O Mossoroense chega aos 148 anos e se reinventa para um novo jornalismo em tempos de novas mídias

Fundado em 17 de outubro de 1872, o jornal O Mossoroense é o marco inicial do jornalismo mossoroense. Fundado por Jeremias da Rocha Nogueira, registrou momentos significativos da Mossoró e chega aos seus 148 de existência com o desafio de se reinventar diante das novas tecnologias.

Atuando desde 2015 no formato online, o jornal passa por processo de reformulação do site, das redes sociais e da equipe, buscando dinamizar a informação precisa e dar espaço à pluralidade de opiniões, suas marcas registradas ao longo da história.

Seguindo uma tendência mundial, a ideia é incrementar a parte textual com elementos de vídeos para entrevistas e matérias especiais, além de atualizar o leque de colaboradores pelo Estado.
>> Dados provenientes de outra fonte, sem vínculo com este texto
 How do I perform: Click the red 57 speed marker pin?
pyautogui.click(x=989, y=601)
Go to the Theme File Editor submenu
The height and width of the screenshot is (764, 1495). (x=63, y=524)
Este não é o primeiro desafio encontrado por O Mossoroense ao longo de quase um século e meio de história. De tentativa de empastelamento a enchentes, reinventar-se também sempre foi um processo contínuo do jornal que já teve à sua frente, grandes nomes do jornalismo, como Lauro da Escóssia, Lauro da Escóssia Filho, Dorian Jorge Freire e Emery Costa.
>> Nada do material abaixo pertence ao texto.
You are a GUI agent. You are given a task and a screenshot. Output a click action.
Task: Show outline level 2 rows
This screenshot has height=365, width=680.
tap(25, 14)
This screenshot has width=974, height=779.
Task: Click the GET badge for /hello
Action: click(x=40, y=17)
“É possível assegurar que o jornal não ressurge como uma fênix, mas será revigorado, continuando a tradição de tantos anos, sempre com o compromisso que sempre norteou seus princípios. Afinal de contas, O Mossoroense faz parte da história de Mossoró”, comenta o diretor-geral do jornal, Laíre Rosado.

O pioneirismo e a longevidade de O Mossoroense, coloca-o, atualmente, como o segundo jornal mais antigo da América-Latina, em atividade, atrás somente do Diário de Pernambuco, de Recife, fundado aos 7 de novembro de 1825, e que encerrou sua versão impressa em maio deste ano.

MUITOS NOMES POR TRÁS DE MUITAS HISTÓRIAS

Uma trajetória de 148 não tem como serem escritos por poucas mãos. Muitos nomes fizeram parte da saga de O Mossoroense. Certamente o seu fundador, Jeremias da Rocha Nogueira, é o primeiro a ser destacado.

Nascido aos 29 de março de 1844, era filho de Floriano da Rocha Nogueira e de Anna Rodrigues Braga, a Anna Floriano, que viria depois ser a protagonista principal do episódio que ficou conhecido como o “Motim das Mulheres”.

Jeremias foi secretário e advogado da Câmara Municipal de Mossoró entre os anos de 1864 e 1973. Em 17 de outubro de 1872, com o apoio de José Damião de Souza Mello e Ricardo Vieira do Couto, fundou o Jornal O Mossoroense, “semanário, político, comercial, noticioso e literário”, ligado ao partido Liberal para combater os conservadores, vencedores das eleições daquele ano e que tinham como chefe o vigário Antônio Joaquim Rodrigues. Descontente com a forma como os votos foram apurados, pediu demissão do seu cargo de secretário da Câmara. Faleceu em 29 de junho de 1881.

Companheiros de causas como o abolicionismo e a maçonaria, José Damião de Souza Mello e Ricardo Vieira do Couto também foram importantes protagonistas daquela primeira fase do jornal.

Parte do material tipográfico, com o falecimento de Jeremias da Rocha, foi enterrado por José Damião de Souza Mello, no quintal de sua casa, na rua das Flores (hoje rua Bezerra Mendes), só sendo resgatado três décadas depois.

João da Escóssia, filho de Jeremias, abriria a segunda fase do jornal, em 1902, que trazia além do advento da ilustração, novos objetivos: servir “às letras, às artes, às ciências, às indústrias e ao desenvolvimento de todos os ramos da atividade humana”.

Era o dono do jornal, redator, ilustrador (xilógrafo) e o próprio gráfico. Os comerciais ganhavam gravuras e O Mossoroense frontispícios bem elaborados e alguns ainda atuais, como a questão das secas e da política.

Também faziam parte daquele período do jornal, que foi até 1919, com o falecimento de João da Escóssia, o coronel Antônio Gomes de Arruda Barreto, Alfredo de Souza Melo, filho de José Damião, além de Jaime Hipólito, Rafael Fernandes Gurjão e Augusto da Escóssia.

Em suas fases posteriores, e são seis, com este momento de “repaginação”, vultos das Letras, que acabaram contribuindo para o fazer do jornalismo local, como Lauro da Escóssia, Vingt-un Rosado, Emery Costa, Raimundo Nonato e Dorian Jorge Freire.